(Study material begins)
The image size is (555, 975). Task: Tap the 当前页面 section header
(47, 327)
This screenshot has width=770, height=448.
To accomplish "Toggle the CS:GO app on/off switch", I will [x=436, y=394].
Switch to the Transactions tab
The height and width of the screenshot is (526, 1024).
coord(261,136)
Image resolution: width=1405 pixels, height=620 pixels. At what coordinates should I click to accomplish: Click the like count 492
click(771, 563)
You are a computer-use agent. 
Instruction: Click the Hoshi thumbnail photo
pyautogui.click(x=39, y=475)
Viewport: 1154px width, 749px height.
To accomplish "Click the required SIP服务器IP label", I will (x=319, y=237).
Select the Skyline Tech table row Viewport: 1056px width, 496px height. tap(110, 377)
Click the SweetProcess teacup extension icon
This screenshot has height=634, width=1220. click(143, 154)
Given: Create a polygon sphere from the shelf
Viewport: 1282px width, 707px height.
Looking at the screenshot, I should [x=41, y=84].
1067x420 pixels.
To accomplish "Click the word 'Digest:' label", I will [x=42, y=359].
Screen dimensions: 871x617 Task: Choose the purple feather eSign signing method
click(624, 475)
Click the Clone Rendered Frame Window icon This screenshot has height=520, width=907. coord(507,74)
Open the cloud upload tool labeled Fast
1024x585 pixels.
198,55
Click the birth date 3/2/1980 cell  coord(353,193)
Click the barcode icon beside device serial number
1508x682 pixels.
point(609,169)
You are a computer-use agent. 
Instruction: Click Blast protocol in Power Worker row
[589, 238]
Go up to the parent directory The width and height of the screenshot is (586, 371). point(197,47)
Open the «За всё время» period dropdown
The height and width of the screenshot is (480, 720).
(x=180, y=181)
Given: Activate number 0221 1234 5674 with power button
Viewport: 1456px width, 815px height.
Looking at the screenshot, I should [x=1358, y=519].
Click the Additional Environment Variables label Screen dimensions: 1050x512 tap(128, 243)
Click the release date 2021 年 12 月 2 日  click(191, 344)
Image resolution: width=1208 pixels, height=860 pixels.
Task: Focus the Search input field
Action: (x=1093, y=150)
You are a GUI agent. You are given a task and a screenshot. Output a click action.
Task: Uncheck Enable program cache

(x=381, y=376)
(Study material ends)
After reading the records above, say how many lines hold the string "will", using only a number.

◆ Output below ◆
3